::: SELECTED TEXT

Browsing articles in "Data Collection and Data Privacy"
Feb 11, 2017
ELW

Urgent! Submit Comments Against Global Pre-K SEL Data Mining

 

Please submit comments before MIDNIGHT, MONDAY 2/13 opposing this latest global taxpayer funded psychological data mining scheme of our youngest children for invasive, ineffective, and harmful government pre-K programs at the federal register. It can be as short as:

I oppose this latest study because there are already dozens of studies showing that preschool is minimally effective, that beneficial effects fade with time or is academically and emotionally harmful. Social emotional assessment, especially for young children, is extraordinarily subjective and unreliable, violates parental autonomy, and the private right of conscience of free American citizens. This is especially true when data security within the U.S. Department of Education is so poor.

You can also do something more in depth. Here are details:

The federal government is joining with the globalists at the Organization for Economic Cooperation and Development (OECD) in a new study that seeks to expand social emotional data gathering (psychological profiling) on our very youngest children, collect sensitive family information and try yet again to show that preschool is effective when there are so many studies to the contrary. Here is the pertinent language from the federal register notice:

FR Doc No: 2016-29749
Abstract: The International Early Learning Study (IELS), scheduled to be conducted in 2018, is a new study sponsored by the Organization for Economic Cooperation and Development (OECD), an intergovernmental organization of industrialized countries. In the United States, the IELS is conducted by the National Center for Education Statistics (NCES). The IELS focuses on young children and their cognitive and non-cognitive skills and competencies as they transition to primary school. The IELS is designed to examine: children’s early learning and development in a broad range of domains, including social emotional skills as well as cognitive skills; the relationship between children’s early learning and children’s participation in early childhood education and care (ECEC); the role of contextual factors, including children’s individual characteristics and their home backgrounds and experiences, in promoting young children’s growth and development; and how early learning varies across and within countries prior to beginning primary school. In 2018, in the participating countries, including the United States, the IELS will assess nationally-representative samples of children ages 5.0-5.5 years (in kindergarten in the United States) through direct and indirect measures, and will collect contextual data about their home learning environments, ECEC histories, and demographic characteristics.

::::::
::: DATASET ENTRIES

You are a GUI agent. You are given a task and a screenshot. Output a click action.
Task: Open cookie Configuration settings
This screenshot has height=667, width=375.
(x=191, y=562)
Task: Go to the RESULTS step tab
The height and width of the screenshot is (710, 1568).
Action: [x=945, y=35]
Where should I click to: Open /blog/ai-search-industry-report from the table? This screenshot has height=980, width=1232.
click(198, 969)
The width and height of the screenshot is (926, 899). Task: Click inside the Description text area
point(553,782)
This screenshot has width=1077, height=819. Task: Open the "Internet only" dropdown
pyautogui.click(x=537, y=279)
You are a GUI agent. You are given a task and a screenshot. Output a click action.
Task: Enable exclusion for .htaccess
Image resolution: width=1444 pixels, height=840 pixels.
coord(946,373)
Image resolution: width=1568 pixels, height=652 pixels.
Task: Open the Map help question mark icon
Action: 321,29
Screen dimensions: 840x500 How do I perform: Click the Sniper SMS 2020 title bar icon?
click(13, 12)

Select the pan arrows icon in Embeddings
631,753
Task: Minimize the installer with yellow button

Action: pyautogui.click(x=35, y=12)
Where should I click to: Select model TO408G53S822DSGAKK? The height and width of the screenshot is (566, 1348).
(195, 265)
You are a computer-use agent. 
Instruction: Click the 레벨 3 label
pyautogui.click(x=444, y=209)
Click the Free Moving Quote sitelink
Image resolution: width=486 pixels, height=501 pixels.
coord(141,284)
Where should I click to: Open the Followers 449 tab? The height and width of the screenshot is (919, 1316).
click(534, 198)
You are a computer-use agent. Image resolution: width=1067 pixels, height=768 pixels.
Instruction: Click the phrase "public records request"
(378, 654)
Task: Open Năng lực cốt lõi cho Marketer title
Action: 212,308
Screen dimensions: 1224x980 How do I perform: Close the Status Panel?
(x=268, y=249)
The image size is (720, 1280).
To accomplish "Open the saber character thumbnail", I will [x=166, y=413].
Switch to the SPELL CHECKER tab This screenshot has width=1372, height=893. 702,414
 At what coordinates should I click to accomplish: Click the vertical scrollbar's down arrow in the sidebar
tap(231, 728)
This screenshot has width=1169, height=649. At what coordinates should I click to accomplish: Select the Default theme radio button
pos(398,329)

::::::

» **REQUEST 1**
Answer these questions from the post on the International Early Learning Study:
(a) By when does the post ask readers to submit comments?
(b) In what year is the study scheduled to be conducted?
(c) Which organization conducts the study in the United States?
» **REQUEST 2**
Duplicate the post on the International Early Learning Study between "Feb 11, 2017" and "is so poor.", inclusive.
The entries are not needed for this work.

» **EXERCISE OUTPUT 1**
(a) Before midnight, Monday 2/13.
(b) 2018.
(c) The National Center for Education Statistics (NCES).

» **EXERCISE OUTPUT 2**
Feb 11, 2017
ELW

Urgent! Submit Comments Against Global Pre-K SEL Data Mining

 

Please submit comments before MIDNIGHT, MONDAY 2/13 opposing this latest global taxpayer funded psychological data mining scheme of our youngest children for invasive, ineffective, and harmful government pre-K programs at the federal register. It can be as short as:

I oppose this latest study because there are already dozens of studies showing that preschool is minimally effective, that beneficial effects fade with time or is academically and emotionally harmful. Social emotional assessment, especially for young children, is extraordinarily subjective and unreliable, violates parental autonomy, and the private right of conscience of free American citizens. This is especially true when data security within the U.S. Department of Education is so poor.